* Aim of the task: Produce a copy of every line in the records that holds the string "senior".

* Stored data:

◆ ◆ ◆ ◆

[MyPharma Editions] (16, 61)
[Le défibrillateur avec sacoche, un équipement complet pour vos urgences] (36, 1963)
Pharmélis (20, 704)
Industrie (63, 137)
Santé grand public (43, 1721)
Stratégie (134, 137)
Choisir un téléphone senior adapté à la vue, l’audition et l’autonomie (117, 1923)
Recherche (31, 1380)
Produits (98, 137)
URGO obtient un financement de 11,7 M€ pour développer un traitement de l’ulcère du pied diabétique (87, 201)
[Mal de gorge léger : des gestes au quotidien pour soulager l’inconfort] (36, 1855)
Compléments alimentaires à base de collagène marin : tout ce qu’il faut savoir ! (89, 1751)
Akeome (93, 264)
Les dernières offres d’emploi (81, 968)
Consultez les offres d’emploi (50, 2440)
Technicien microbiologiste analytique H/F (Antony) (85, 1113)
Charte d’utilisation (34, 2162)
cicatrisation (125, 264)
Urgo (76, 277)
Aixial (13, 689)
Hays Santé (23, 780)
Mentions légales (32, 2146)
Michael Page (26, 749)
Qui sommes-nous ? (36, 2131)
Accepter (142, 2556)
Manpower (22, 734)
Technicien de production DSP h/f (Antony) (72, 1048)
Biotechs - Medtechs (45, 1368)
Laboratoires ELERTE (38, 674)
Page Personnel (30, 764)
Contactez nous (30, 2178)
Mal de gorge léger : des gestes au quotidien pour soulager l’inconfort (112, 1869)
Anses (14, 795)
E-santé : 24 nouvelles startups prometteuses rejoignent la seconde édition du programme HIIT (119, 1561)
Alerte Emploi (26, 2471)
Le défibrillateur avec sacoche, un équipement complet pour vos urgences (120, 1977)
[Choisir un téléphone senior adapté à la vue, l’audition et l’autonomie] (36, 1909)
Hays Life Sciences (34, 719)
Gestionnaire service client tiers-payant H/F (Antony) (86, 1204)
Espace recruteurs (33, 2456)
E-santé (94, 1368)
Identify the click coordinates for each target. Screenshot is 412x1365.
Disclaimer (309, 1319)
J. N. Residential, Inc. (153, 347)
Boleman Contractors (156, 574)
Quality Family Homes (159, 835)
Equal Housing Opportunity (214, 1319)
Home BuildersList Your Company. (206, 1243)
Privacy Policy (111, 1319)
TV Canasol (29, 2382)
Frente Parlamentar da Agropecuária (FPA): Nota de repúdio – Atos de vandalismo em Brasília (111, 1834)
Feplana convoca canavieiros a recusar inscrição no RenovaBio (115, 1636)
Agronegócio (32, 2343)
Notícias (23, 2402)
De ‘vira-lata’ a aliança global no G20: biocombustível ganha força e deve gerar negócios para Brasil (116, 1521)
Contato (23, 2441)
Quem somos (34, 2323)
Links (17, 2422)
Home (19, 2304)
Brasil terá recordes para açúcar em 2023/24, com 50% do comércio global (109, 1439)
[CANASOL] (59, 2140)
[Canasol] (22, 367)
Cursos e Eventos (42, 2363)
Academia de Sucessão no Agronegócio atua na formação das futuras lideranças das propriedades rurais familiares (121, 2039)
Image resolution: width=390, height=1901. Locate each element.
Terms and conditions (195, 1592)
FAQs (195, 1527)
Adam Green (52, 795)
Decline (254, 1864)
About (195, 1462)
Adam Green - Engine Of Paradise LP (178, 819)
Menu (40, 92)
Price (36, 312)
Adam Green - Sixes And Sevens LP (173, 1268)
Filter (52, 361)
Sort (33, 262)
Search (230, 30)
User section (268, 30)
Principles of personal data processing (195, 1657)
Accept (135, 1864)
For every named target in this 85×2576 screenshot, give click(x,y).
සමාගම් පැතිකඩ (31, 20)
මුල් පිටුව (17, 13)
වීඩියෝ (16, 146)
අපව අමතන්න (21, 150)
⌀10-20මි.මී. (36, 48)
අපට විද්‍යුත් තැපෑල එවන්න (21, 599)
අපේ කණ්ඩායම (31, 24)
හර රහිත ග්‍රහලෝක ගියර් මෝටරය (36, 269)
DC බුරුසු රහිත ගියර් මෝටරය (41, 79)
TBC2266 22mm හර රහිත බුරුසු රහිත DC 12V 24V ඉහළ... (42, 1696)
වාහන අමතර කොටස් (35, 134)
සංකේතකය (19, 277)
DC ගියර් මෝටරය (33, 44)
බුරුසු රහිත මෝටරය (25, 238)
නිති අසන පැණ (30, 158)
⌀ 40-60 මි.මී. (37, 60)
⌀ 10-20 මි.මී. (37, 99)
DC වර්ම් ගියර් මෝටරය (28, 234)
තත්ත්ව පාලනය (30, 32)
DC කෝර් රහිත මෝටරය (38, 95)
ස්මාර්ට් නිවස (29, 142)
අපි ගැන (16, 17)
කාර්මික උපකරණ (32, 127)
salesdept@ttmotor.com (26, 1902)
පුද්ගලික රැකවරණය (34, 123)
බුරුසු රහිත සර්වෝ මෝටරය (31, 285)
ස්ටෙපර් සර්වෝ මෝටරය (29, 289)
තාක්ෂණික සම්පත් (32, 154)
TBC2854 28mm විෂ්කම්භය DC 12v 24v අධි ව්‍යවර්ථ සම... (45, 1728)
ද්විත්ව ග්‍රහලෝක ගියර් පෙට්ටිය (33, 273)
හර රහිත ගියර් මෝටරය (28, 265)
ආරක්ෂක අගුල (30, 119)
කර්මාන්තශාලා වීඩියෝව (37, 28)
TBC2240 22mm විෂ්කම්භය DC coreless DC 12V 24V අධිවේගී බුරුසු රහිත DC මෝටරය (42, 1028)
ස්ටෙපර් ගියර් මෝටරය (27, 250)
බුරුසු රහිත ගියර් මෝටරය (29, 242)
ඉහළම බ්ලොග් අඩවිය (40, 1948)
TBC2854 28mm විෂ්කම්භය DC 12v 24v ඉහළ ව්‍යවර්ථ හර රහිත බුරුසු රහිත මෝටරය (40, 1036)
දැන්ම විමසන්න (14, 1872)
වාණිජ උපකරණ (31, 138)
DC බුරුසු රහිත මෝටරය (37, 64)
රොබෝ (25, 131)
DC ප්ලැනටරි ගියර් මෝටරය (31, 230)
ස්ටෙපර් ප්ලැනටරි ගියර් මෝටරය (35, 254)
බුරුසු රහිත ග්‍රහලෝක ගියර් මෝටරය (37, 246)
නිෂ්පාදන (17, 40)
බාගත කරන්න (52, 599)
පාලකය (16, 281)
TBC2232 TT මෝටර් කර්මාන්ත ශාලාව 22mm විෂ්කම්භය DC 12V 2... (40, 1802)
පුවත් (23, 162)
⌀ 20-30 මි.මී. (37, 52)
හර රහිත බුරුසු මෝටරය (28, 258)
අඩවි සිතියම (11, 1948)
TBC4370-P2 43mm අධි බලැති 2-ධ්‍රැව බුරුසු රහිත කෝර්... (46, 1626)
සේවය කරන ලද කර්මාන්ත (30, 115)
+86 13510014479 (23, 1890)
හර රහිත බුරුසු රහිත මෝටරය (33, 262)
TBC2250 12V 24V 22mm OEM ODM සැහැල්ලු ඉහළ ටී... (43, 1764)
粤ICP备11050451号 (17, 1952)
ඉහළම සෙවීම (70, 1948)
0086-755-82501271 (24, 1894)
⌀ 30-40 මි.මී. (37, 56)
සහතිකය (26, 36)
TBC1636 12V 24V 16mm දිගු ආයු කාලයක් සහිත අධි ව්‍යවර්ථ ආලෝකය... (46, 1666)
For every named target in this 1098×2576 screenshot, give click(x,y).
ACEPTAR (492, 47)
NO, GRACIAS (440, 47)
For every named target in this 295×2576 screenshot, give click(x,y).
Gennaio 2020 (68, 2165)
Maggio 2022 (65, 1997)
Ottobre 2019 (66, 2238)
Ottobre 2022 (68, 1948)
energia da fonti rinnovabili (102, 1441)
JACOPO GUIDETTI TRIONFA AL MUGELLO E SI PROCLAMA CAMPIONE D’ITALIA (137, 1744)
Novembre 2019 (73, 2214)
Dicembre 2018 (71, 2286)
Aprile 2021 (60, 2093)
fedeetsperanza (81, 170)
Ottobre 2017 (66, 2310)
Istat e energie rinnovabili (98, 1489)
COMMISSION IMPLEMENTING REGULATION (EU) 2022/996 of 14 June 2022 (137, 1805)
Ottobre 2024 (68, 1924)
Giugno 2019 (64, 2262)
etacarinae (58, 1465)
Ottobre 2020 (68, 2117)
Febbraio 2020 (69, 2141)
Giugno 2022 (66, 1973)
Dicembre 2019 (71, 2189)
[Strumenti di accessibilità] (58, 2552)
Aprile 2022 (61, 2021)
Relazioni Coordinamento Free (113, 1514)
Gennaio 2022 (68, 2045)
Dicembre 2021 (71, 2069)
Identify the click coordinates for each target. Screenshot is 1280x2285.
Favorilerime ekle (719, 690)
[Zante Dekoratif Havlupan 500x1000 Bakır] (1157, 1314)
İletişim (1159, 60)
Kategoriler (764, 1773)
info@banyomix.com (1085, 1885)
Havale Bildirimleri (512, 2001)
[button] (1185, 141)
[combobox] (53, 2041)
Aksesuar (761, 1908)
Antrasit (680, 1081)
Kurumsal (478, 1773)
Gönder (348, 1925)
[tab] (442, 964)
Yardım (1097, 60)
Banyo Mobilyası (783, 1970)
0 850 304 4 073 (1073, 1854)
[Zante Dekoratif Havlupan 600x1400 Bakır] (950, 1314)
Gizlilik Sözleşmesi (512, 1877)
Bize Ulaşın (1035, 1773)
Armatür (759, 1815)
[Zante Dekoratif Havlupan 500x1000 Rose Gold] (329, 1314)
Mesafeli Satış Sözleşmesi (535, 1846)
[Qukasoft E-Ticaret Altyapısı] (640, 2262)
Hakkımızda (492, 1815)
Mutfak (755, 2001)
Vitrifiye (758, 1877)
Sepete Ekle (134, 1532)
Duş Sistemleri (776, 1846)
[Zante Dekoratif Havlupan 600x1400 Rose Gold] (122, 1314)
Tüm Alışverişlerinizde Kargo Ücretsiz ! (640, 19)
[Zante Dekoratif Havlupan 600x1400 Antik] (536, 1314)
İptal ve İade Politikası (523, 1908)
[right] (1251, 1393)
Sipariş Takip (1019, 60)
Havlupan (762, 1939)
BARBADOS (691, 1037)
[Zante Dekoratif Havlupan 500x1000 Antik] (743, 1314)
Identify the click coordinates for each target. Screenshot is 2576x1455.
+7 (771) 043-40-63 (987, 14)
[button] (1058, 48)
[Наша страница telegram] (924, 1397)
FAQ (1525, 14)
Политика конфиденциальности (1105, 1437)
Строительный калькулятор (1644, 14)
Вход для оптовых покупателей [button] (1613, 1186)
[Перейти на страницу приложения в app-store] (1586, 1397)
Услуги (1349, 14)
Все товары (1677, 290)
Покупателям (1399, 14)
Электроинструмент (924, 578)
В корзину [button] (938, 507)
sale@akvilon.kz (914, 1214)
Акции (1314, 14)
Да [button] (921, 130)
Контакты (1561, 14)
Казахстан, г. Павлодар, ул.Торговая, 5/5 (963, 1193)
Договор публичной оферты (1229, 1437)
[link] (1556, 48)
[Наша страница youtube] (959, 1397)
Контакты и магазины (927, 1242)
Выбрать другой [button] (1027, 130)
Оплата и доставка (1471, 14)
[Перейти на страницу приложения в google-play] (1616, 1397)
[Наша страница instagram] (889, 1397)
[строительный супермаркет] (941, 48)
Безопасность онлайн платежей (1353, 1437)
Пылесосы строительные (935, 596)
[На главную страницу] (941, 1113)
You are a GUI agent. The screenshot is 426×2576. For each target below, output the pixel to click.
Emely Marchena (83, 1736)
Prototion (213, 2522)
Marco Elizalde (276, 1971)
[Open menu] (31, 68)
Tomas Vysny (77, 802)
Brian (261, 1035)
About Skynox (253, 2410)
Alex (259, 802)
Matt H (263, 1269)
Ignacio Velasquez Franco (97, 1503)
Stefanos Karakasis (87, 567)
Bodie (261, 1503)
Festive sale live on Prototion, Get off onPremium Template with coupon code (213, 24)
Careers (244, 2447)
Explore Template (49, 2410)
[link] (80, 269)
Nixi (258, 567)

◆ ◆ ◆ ◆

* Written solution:
Choisir un téléphone senior adapté à la vue, l’audition et l’autonomie (117, 1923)
[Choisir un téléphone senior adapté à la vue, l’audition et l’autonomie] (36, 1909)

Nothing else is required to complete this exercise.